1.インセンティブの目的
「インセンティブ」とは社員のやる気を促す給与・手当ての形態のことである。ダイレクトに給与や手当てに結びつかなくても、それが間接的に評価などを通じて給与・手当てなどに跳ね返ればインセンティブと言える。
例えば、タナベ経営の給与は半期年俸制だが、「業績貢献点」制度を導入しており、様々な日常活動を点数化して評価する仕組みになっている。受注活動からコンサルティング、執筆、講演などを金額に応じて点数化する。
その中で、新規のお客様から受注を取ると貢献点が倍になる仕組みとなっている。これは新規のお客様を開拓する「やる気」を起こさせるインセンティブとなる。
2.インセンティブが働かなくなる理由
こういったインセンティブを導入している企業は多いが、マネジメントする側が効果的に使っているかというと、あまり褒められたものではない状況である。
ある企業では、受注金額に応じて手当てが支給される仕組みになっている。ひとりで決めた場合は、当然独り占めできるが、複数の関係者がいた場合が問題になる。一応、原則のルールがあるのだが、最終的には所属長が決める。これがネックになってしまっている。所属長がうまく配分できないために、部下の不満を招き、インセンティブが原因でモチベーションが下がってしまっている。

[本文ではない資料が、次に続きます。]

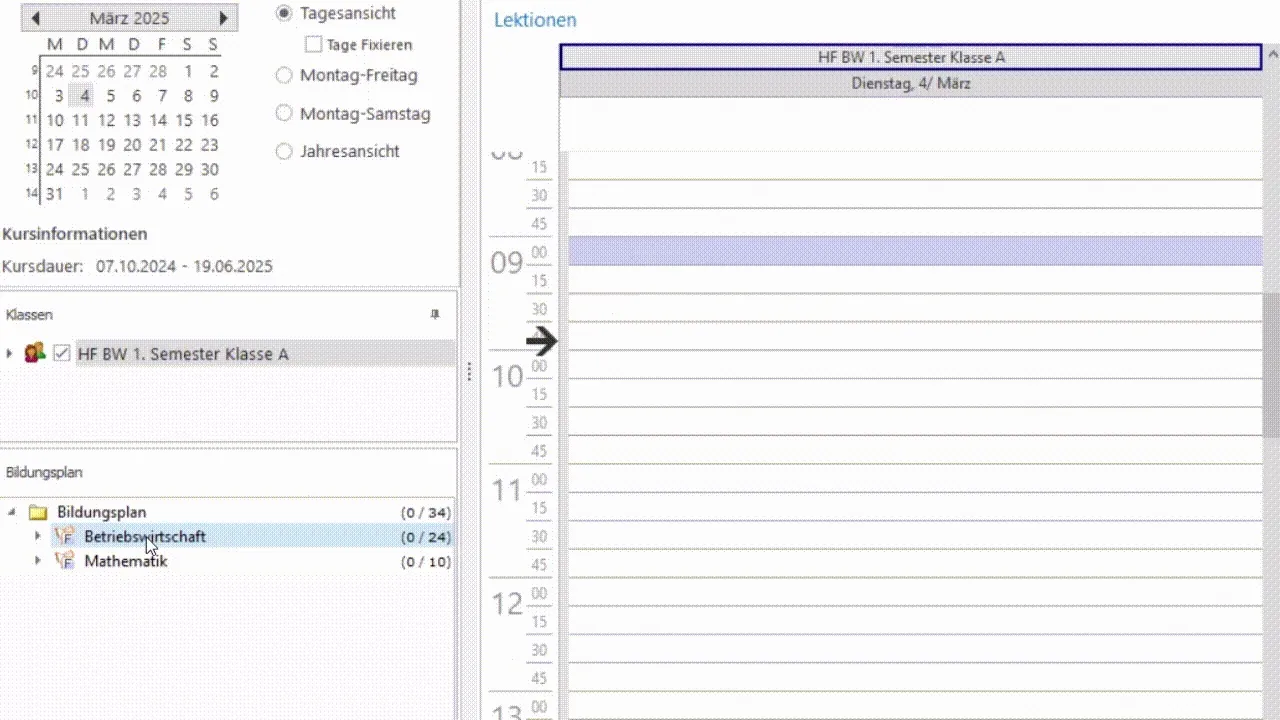
Task: Click the pin icon in Klassen panel
Action: pos(434,314)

別の企業では、業務の処理量に応じてインセンティブが出ることになっているが、ベテラン社員は仕事を分け与える側、若手は仕事をもらう側に分かれてしまう。分け与えている側は仕事を分け与えて、仕事の進め方を指導するだけでなく、インセンティブまで分け与える結果となり、やりきれなさを募らせている。
3.効果的活用
こうなってしまう原因は、いずれの例を見てもわかる通り、マネジメントがうまくできていないことにある。
まず、マネージャーがその「目的」を理解していない。そして、こういうマネジメントになってしまうマネージャーは多くの場合「自分が優秀である」と思っている。現役時代、ある程度仕事をやってきたので、それが土台となっていることが多いが、部下はほとんどその姿を知らないし、今はやり方もお客様も変っている。
もうひとつは、部下が何で一喜一憂しているかを理解できていない場合が多い。だから配分金額の決定理由をうまく説明できない。部下の給与や手当てが増える・減る、の決定権を持っているマネージャーはもっと部下の気持ちに敏感になるべきである。